Obie drużyny w ostatnich meczach rozczarowują swoich kibiców. GKS Tychy w czterech poprzednich pojedynkach poniósł trzy porażki i wygrał jedynie z odwiecznym rywalem - GKS-em Katowice. Z kolei Podbeskidzie Bielsko-Biała w ośmiu ostatnich spotkaniach wygrało tylko raz, co zaowocowało zmianą trenera. W związku z tym obie ekipy do meczu przystąpią zmotywowane chęcią przełamania się za niekorzystne wyniki.
Dodatkową motywację będzie miał Tomasz Górkiewicz, który w 2015 roku opuścił Podbeskidzie i przeniósł się do II-ligowego wówczas GKS-u Tychy. W sobotę po raz pierwszy w karierze wystąpi przeciwko Góralom.
- Spędziłem w Podbeskidziu kilkanaście lat, można powiedzieć, że jestem jego wychowankiem, cały czas mieszkam w Bielsku, mam dobry kontakt z chłopakami z którymi znam się z Podbeskidzia. To zdecydowanie będzie dla mnie wyjątkowy mecz, tym bardziej, że pierwszy raz zagram przeciwko Podbeskidziu. Do tej pory przeciwko byłemu klubowi grałem jedynie w sparingach, ale to nie to samo co spotkanie w lidze - ocenił obrońca GKS-u.

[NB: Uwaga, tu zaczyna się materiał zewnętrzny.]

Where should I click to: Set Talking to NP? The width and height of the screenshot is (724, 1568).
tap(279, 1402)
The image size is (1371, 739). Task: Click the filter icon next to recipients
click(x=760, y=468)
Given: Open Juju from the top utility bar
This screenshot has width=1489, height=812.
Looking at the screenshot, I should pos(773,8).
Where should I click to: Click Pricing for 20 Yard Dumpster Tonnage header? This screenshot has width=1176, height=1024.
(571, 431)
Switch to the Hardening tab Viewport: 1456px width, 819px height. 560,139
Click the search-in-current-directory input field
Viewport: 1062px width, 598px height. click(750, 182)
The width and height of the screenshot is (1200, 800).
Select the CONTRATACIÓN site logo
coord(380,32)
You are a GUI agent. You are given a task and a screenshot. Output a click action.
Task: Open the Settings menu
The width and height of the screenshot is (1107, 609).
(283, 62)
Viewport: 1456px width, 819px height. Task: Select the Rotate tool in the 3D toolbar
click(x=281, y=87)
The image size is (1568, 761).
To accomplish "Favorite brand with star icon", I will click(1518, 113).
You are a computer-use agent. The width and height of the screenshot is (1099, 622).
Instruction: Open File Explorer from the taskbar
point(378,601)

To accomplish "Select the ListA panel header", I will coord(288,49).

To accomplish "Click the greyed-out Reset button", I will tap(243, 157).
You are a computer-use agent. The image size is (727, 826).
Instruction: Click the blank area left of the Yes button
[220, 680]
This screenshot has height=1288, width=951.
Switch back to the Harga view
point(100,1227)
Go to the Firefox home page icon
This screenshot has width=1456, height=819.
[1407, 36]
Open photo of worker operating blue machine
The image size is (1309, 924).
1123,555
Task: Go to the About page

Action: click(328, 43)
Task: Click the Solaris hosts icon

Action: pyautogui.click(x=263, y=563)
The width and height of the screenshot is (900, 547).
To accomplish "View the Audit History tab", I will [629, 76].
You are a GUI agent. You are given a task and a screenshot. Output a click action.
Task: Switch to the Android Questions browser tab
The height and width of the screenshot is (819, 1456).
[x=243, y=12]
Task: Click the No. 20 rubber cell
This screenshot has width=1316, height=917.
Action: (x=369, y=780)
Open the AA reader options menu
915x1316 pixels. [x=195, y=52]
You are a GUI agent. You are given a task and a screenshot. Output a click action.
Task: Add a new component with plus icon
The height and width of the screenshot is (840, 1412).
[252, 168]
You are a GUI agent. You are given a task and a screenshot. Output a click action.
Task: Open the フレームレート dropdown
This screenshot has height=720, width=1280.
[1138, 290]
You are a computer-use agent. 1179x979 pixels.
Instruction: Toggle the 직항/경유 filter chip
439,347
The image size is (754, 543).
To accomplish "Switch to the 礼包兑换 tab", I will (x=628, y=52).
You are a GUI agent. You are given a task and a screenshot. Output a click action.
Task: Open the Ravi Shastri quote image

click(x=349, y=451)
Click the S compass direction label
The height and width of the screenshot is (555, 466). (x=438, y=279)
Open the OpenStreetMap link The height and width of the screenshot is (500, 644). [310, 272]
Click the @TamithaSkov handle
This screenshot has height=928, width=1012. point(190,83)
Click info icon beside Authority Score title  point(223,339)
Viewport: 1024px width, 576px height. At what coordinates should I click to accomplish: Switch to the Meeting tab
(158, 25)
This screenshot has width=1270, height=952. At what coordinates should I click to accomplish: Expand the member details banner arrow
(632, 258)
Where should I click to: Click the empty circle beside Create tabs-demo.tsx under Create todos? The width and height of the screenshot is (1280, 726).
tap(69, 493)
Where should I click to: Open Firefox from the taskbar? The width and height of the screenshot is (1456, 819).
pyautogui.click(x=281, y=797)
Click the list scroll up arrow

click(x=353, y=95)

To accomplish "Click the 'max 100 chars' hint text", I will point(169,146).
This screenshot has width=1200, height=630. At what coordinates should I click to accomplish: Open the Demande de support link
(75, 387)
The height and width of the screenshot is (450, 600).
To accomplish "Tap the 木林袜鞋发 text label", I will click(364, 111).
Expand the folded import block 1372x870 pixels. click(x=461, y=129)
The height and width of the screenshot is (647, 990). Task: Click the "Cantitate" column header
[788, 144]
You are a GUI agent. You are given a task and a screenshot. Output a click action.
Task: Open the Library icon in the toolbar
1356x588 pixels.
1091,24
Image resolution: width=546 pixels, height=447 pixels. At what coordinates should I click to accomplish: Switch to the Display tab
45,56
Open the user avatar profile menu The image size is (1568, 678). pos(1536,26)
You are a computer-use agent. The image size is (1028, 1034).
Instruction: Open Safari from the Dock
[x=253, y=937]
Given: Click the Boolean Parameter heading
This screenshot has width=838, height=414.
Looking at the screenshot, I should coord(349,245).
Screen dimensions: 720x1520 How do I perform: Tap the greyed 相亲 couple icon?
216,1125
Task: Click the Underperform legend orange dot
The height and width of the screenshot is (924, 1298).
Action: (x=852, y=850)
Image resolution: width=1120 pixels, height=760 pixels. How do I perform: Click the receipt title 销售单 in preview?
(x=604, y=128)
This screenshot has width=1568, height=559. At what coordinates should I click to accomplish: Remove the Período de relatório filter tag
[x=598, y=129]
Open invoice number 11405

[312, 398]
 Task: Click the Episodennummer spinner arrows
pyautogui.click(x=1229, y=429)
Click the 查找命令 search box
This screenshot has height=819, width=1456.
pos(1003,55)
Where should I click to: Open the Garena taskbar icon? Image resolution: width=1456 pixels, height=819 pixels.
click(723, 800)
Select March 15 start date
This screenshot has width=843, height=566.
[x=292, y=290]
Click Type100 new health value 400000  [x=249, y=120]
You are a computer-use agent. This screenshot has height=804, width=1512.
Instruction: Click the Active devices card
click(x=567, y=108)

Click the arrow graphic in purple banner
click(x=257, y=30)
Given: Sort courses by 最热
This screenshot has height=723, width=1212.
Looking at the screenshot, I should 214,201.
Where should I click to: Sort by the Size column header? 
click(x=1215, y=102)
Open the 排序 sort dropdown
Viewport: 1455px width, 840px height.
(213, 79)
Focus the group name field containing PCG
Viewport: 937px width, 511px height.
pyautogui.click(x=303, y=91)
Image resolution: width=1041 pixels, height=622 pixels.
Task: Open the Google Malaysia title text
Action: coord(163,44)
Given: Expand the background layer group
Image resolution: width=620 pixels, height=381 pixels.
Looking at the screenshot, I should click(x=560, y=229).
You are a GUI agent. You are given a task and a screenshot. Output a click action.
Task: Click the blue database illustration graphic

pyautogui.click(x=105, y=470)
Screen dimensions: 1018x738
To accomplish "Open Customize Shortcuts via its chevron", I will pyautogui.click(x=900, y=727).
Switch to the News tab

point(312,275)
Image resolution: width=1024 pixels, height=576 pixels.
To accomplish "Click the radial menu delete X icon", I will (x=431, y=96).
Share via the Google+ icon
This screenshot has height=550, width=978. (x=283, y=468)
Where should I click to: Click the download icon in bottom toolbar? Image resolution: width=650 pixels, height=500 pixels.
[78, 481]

Tyszanie w ostatnim meczu przegrali z czerwoną latarnią ligi, Zniczem Pruszków. - Po euforii po wygranej w derbach liczyliśmy na kolejne punkty w Pruszkowie, ale zawaliliśmy ten mecz i na własne życzenie punkty nam przepadły. Szkoda tym bardziej, że zdajemy sobie sprawę z potencjału jaki ma nasza drużyna i wiemy, że w związku z tym powinniśmy mieć dużo lepsze wyniki - przyznał Górkiewicz.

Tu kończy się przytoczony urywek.